Altre suggestioni sono confluite in questo film, sorprendente considerando che è un’opera prima, di alto profilo etico ed estetico che chiede anche al pubblico un salto di qualità; l’idea di una personalità ancora acerba che prende coscienza dell’ascendente che ha sugli altri, sviluppando capacità manipolatorie, deriva dall’omonimo racconto di Jean-Paul Sartre del 1939, ma Brady Corbet cita tra le sue fonti d’ispirazione anche il romanzo Il mago di John Fowles del 1965 e sui titoli di coda ringrazia Hannah Arendt cui dobbiamo La banalità del male e lo scrittore austriaco Robert Musil; celebre la sua conferenza Sulla stupidità tenuta a Vienna nel marzo 1937 quando già incombeva sull’Austria l’annessione al Terzo Reich.
L’infanzia di un capo tratta la Storia come corpo vivo e pulsante, mostrando in modo eloquente la relazione tra scelte di ieri e conseguenze ancora attive che producono effetti nella contemporaneità; i rapporti tra gli Stati furono definiti dalla Conferenza di Pace di Parigi del 1919, la diplomazia relegata a ruolo marginale per dare preminenza a discussioni puramente economiche. Il pretesto della sconfitta per depredare la Germania di risorse come il carbone delle sue miniere, la decisione di non dare pari dignità a tutte le confessioni nella ricostruzione dei luoghi di culto; il film ci sbatte davanti a uno specchio per denunciare l’origine di strutture politiche ancora attuali, che ostacolano la nascita di una vera Unione Europea fondata sull’eguaglianza dei popoli.

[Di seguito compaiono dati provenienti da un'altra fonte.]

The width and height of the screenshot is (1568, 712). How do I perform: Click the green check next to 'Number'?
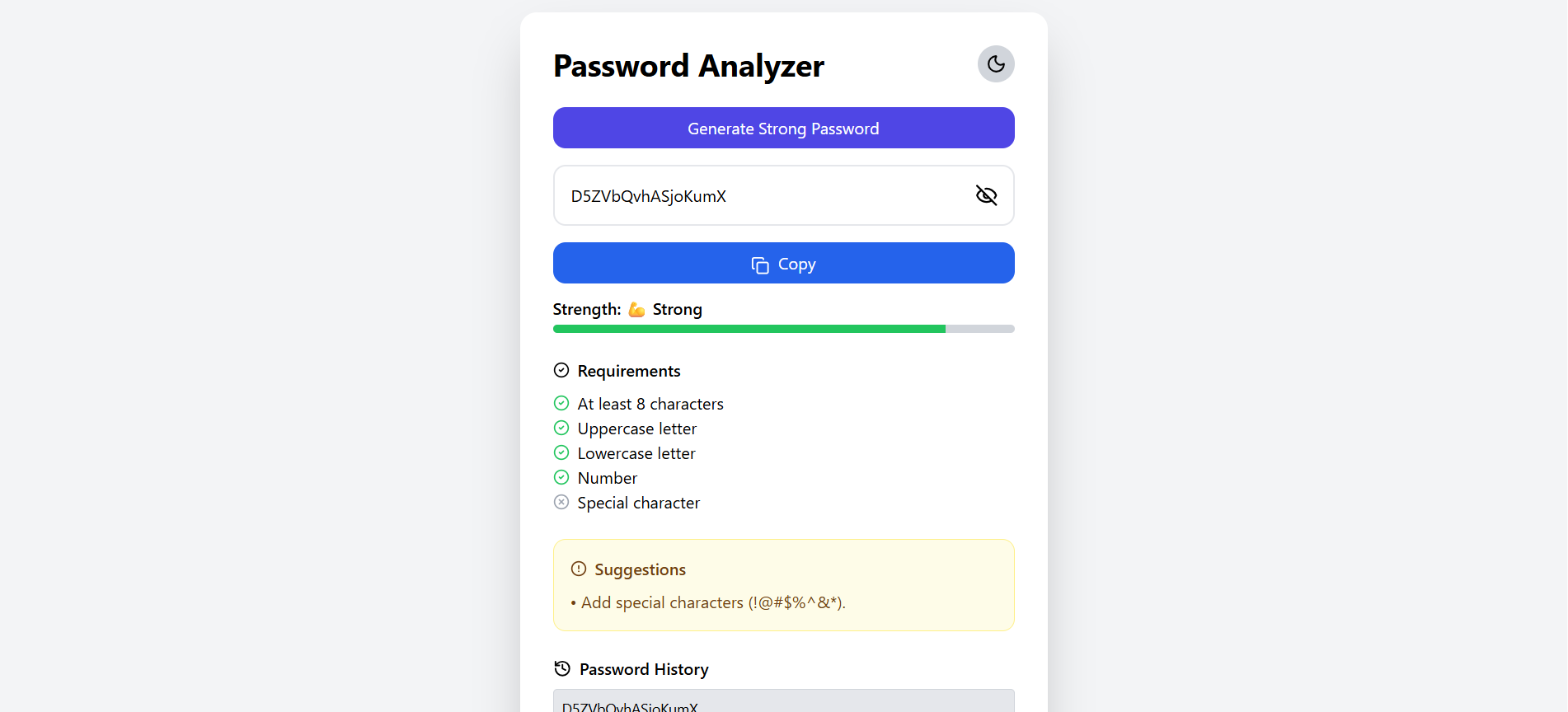click(561, 477)
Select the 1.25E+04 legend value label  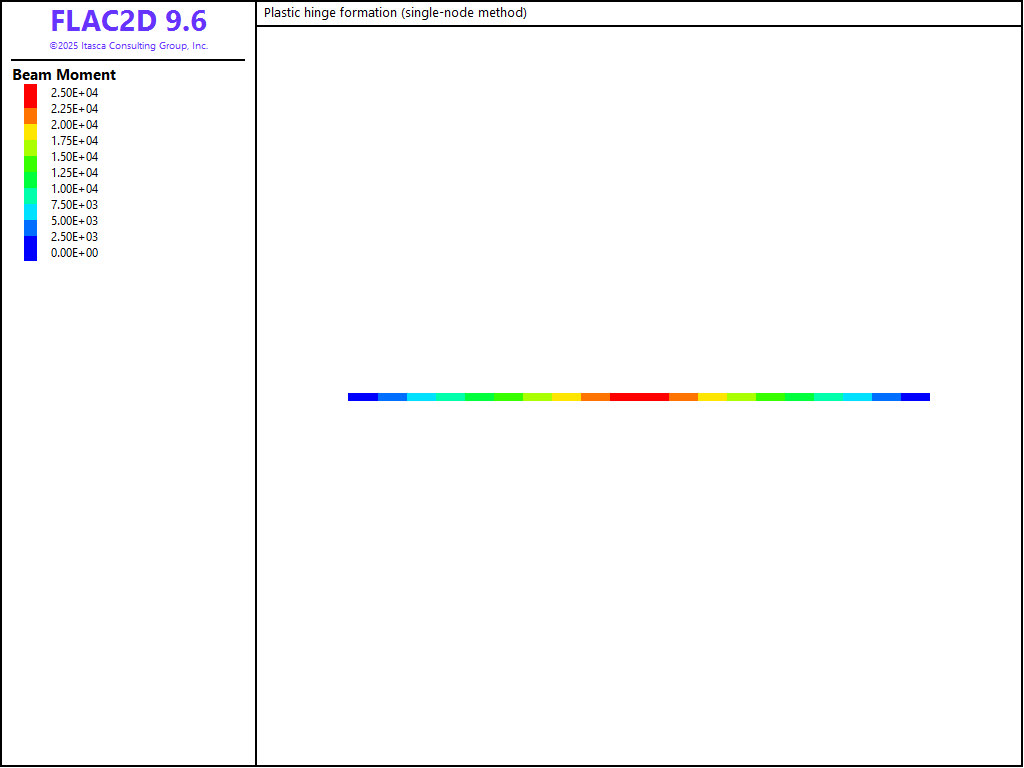click(x=75, y=173)
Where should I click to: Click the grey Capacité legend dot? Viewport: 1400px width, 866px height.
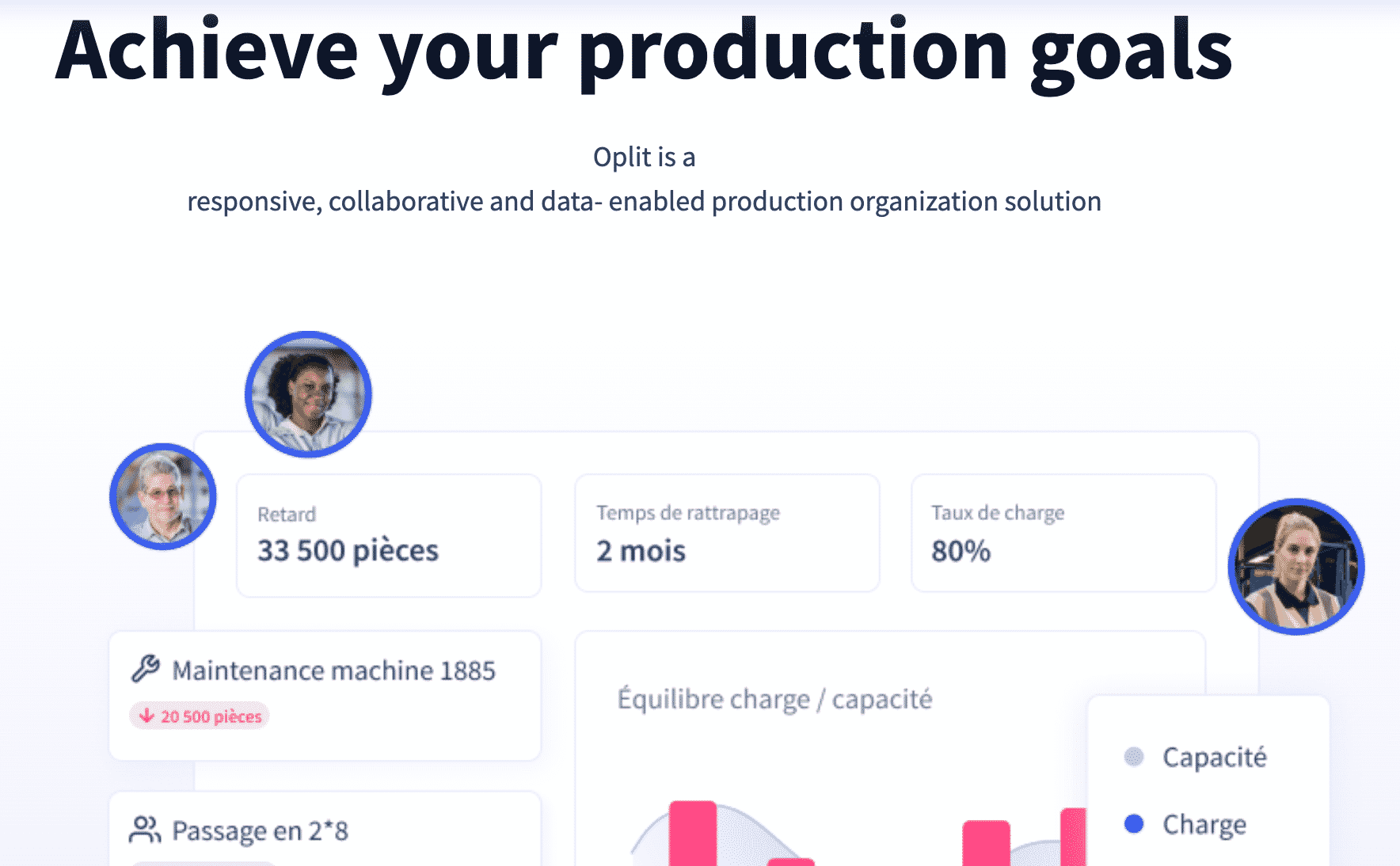pos(1134,757)
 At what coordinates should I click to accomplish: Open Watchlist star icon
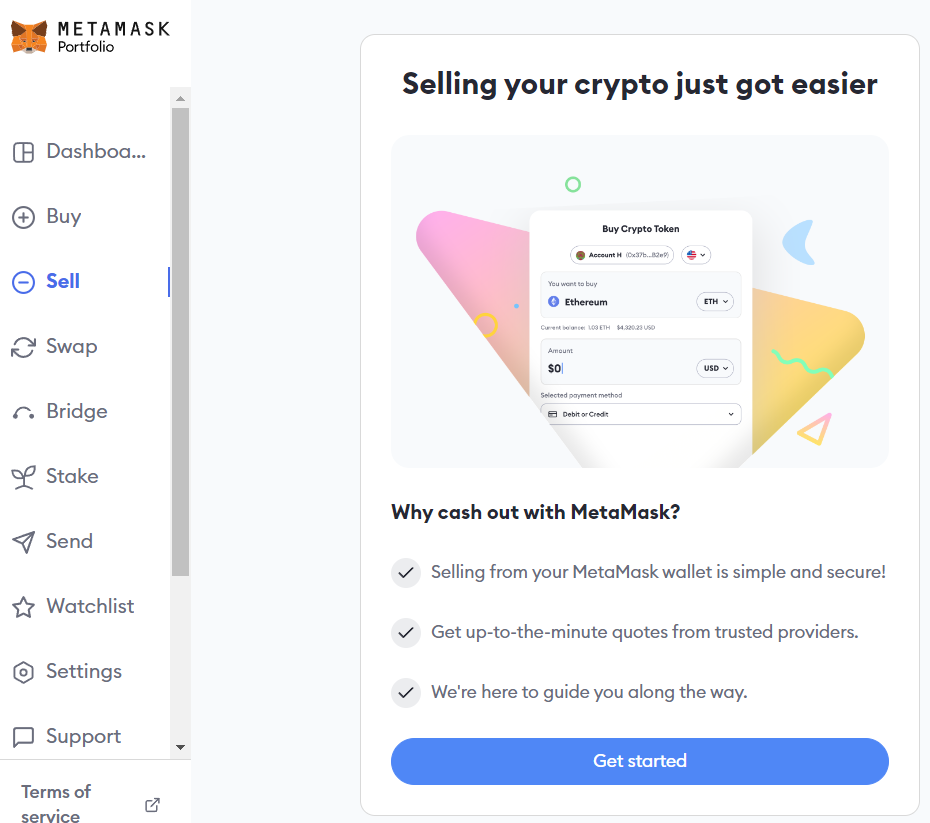[23, 607]
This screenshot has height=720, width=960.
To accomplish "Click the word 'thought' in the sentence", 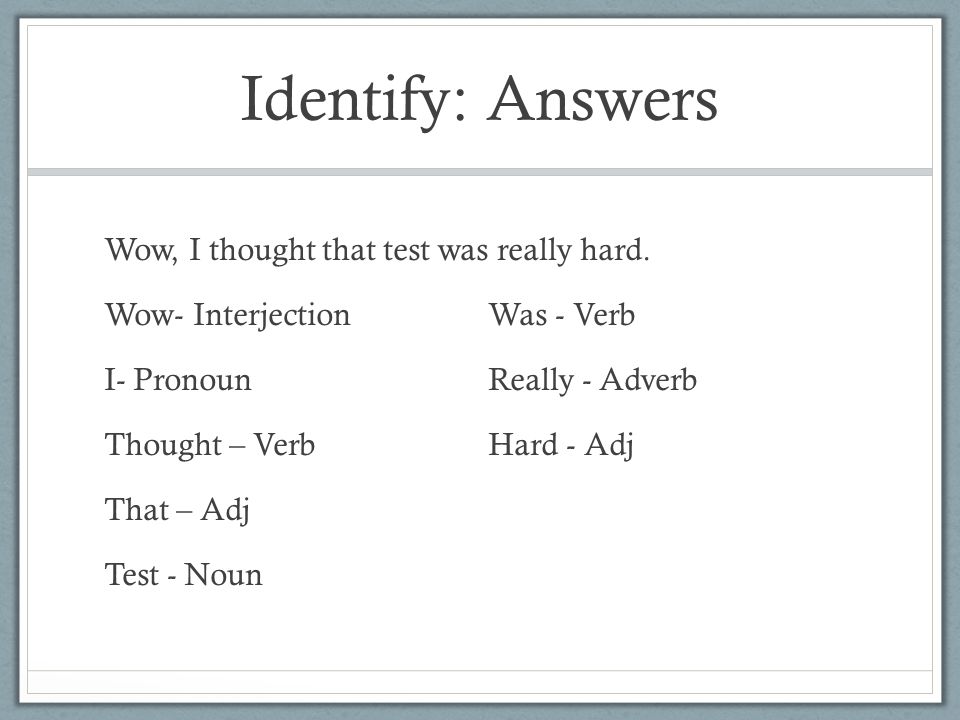I will coord(263,250).
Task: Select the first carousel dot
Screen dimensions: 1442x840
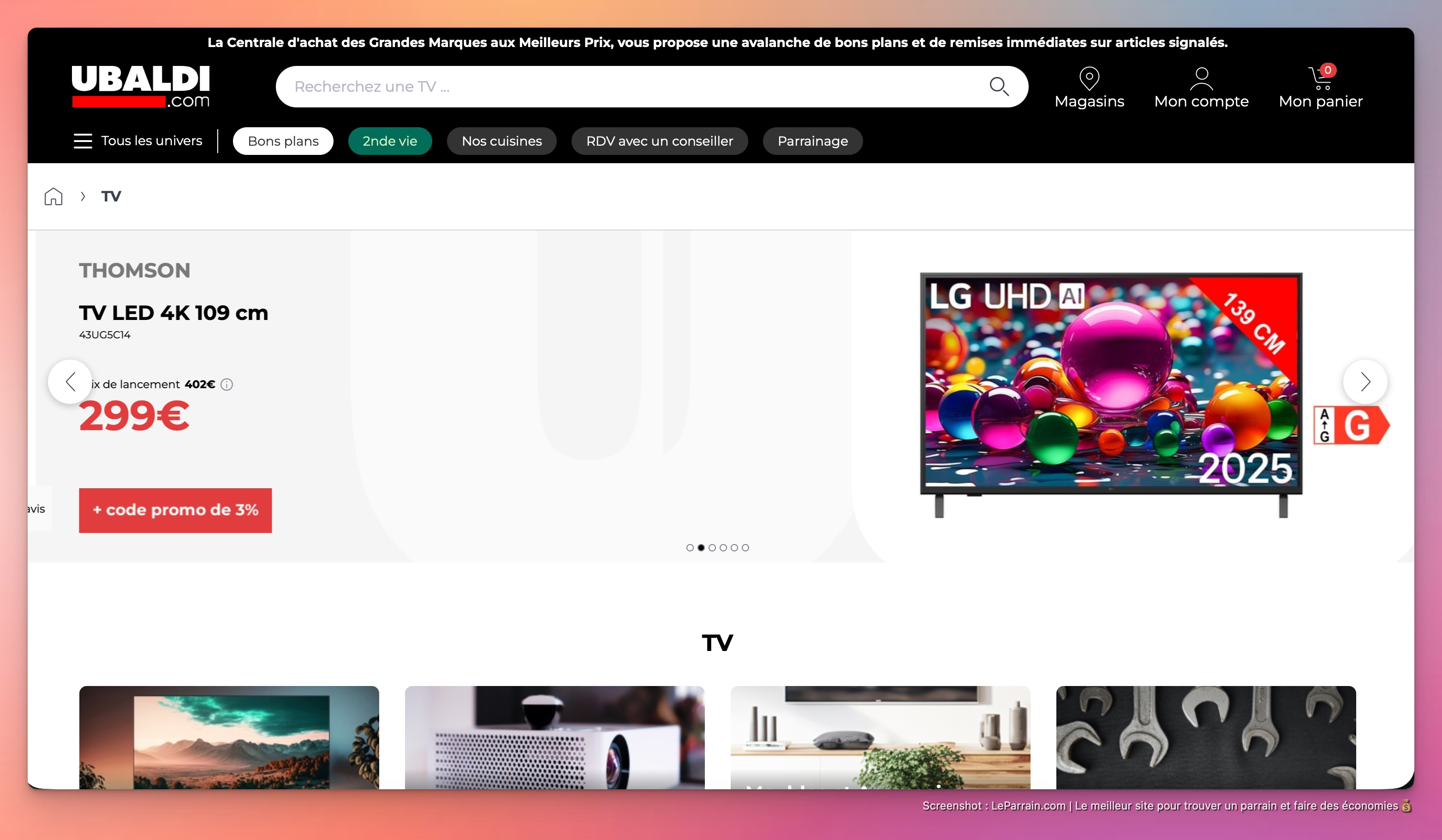Action: click(x=690, y=548)
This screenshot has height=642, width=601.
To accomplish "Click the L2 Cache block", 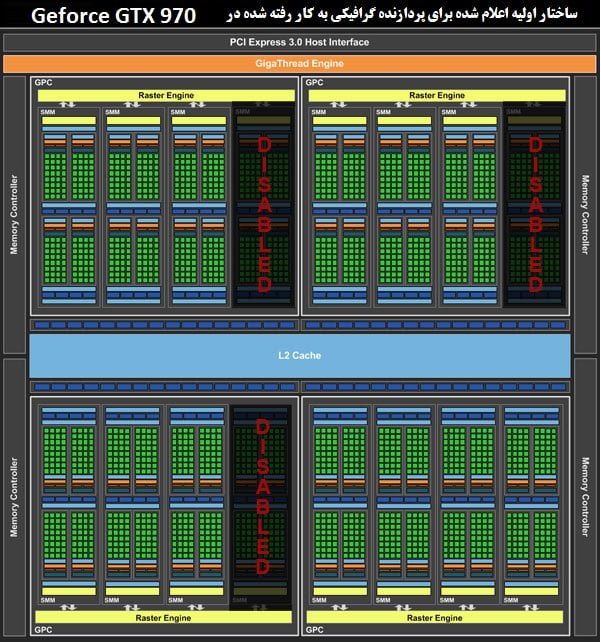I will 300,355.
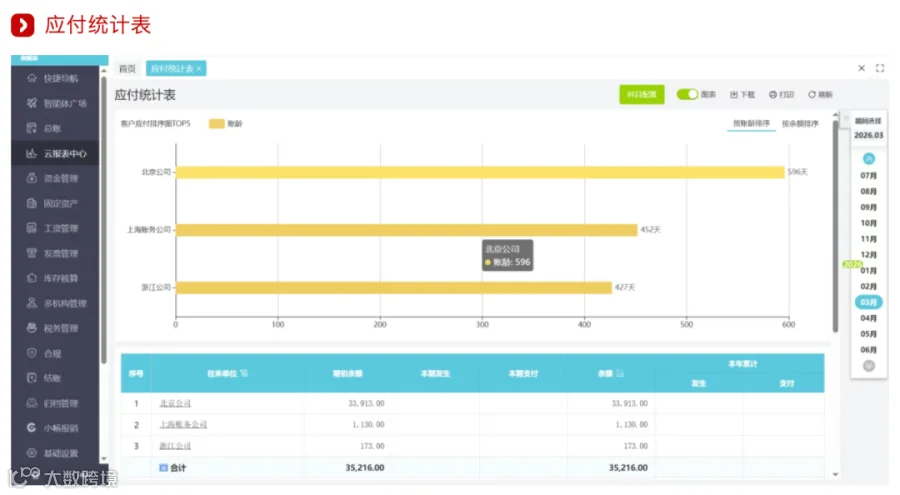The width and height of the screenshot is (900, 495).
Task: Open 北京公司 link in table
Action: (x=174, y=404)
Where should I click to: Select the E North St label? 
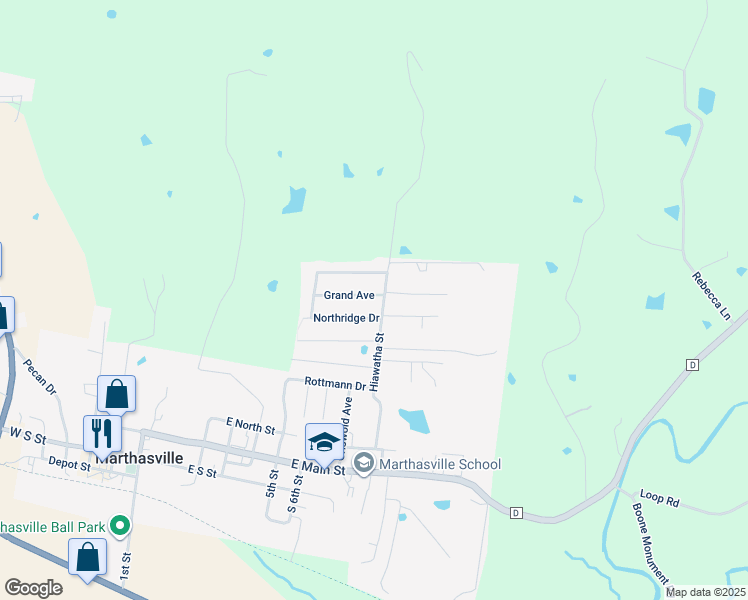click(x=250, y=426)
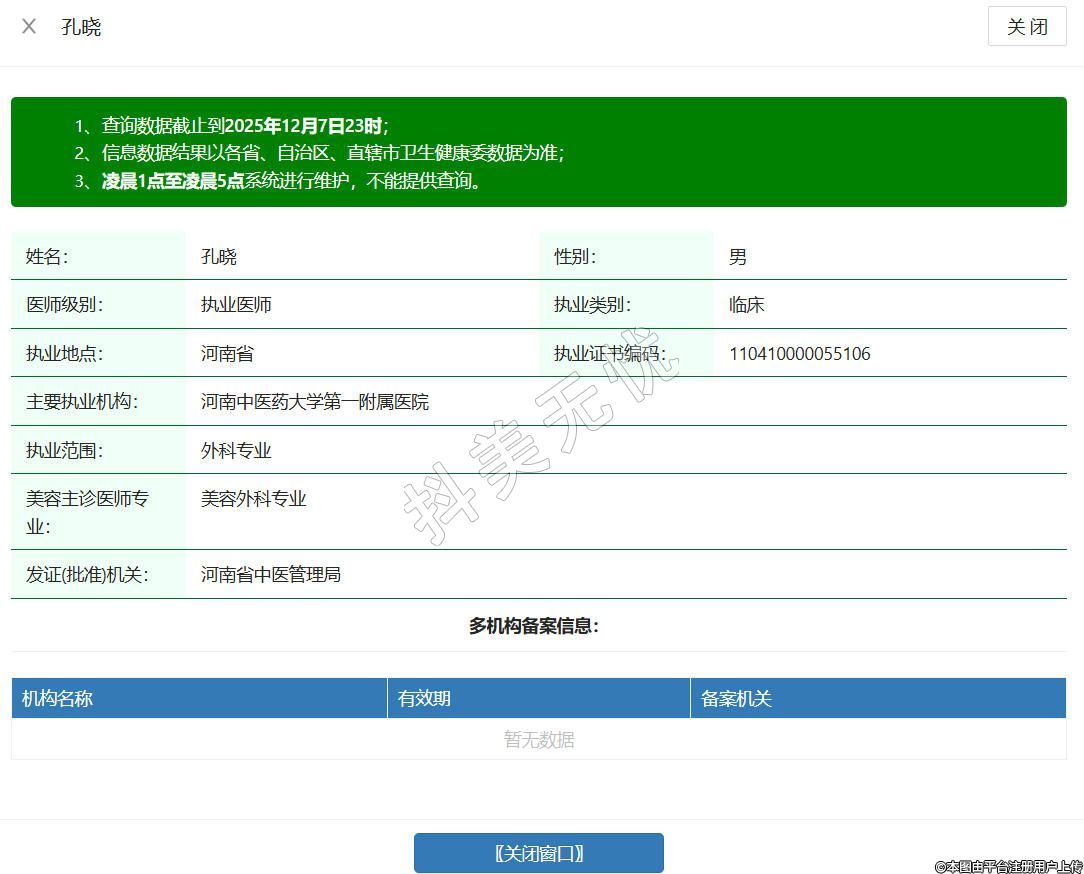This screenshot has height=874, width=1084.
Task: Click the X icon beside the name 孔晓
Action: point(29,27)
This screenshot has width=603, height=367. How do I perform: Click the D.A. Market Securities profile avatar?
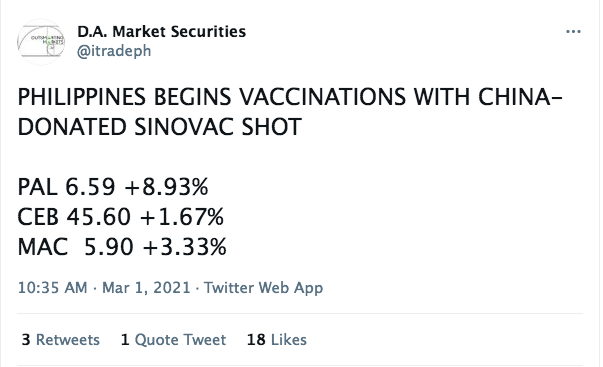[41, 42]
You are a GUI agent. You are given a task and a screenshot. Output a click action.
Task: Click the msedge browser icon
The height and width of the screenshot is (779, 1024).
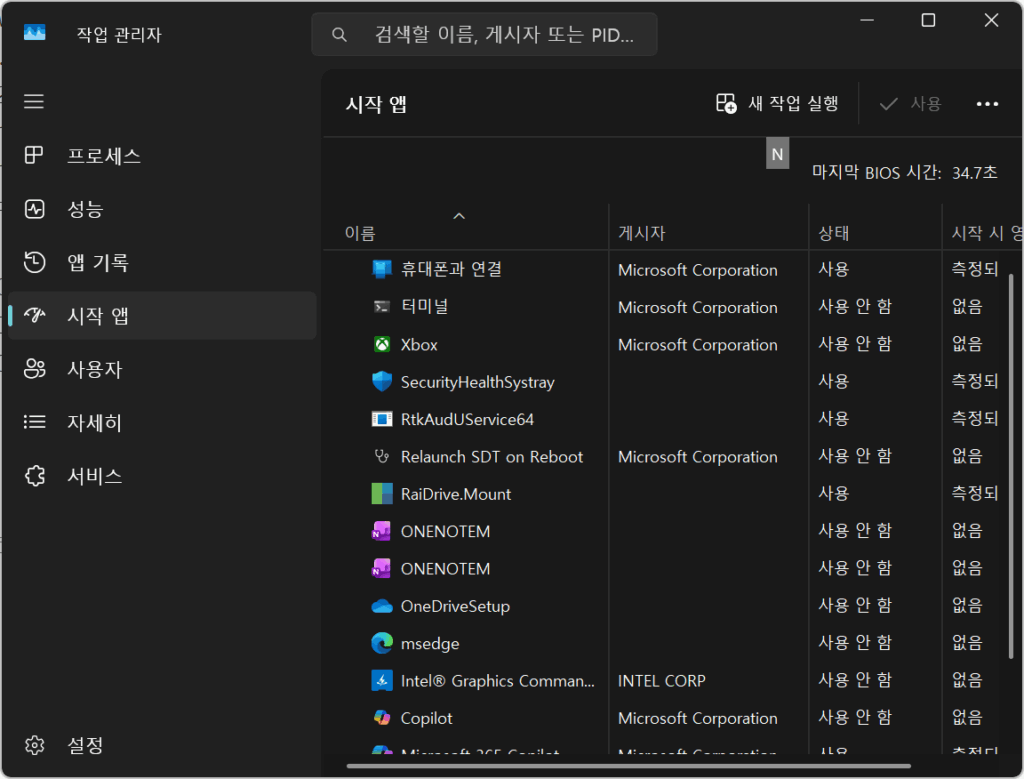click(x=382, y=643)
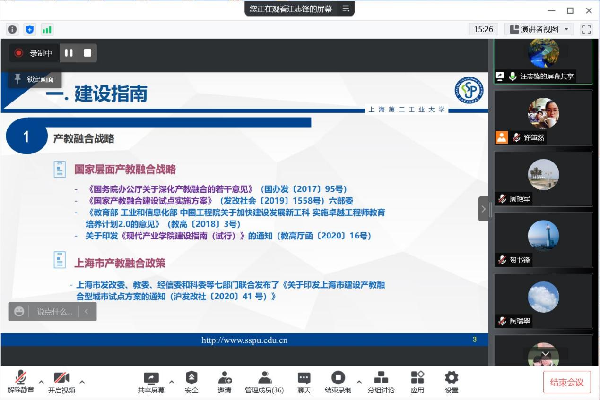This screenshot has height=400, width=600.
Task: Open meeting settings gear
Action: point(451,378)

Dopo anni in cui ha incassato solo rifiuti, Brady Corbet è riuscito a trovare i finanziamenti necessari alla realizzazione del film grazie al coinvolgimento nel progetto dell’amico Robert Pattinson, trasformato in star dal successo planetario della saga di Twilight, cui ha affidato un doppio ruolo che crea purtroppo qualche difficoltà di comprensione all’ermetico finale. Completano il cast attori straordinari come Bérénice Bejo, Yolande Moreau, Stacy Martin, Liam Cunningham e l’esordiente Tom Sweet, appena dieci anni al momento delle riprese, dotato di una tale intensità nel dare al piccolo Prescott un misto di diabolica innocenza, da lasciare davvero stupefatti.
Notevole e determinante per l’atmosfera satura di presagi funesti del film è anche la musica dissonante del cantautore Scott Walker, alla seconda colonna sonora dopo quella per Pola X di Leos Carax, cui si deve l’efficacia di una sequenza onirica eccezionale nel creare disagio filmando semplicemente spazi vuoti, che ritornano poi non a caso come teatro dell’affermazione di un potere dispotico.
A due anni dall’esordio alla 72ª Mostra Internazionale d’Arte Cinematografica di Venezia nella sezione Orizzonti, dove ha conquistato i premi alla regia e alla migliore opera prima, finalmente L’infanzia di un capo arriva nelle sale italiane grazie a Fil Rouge Media.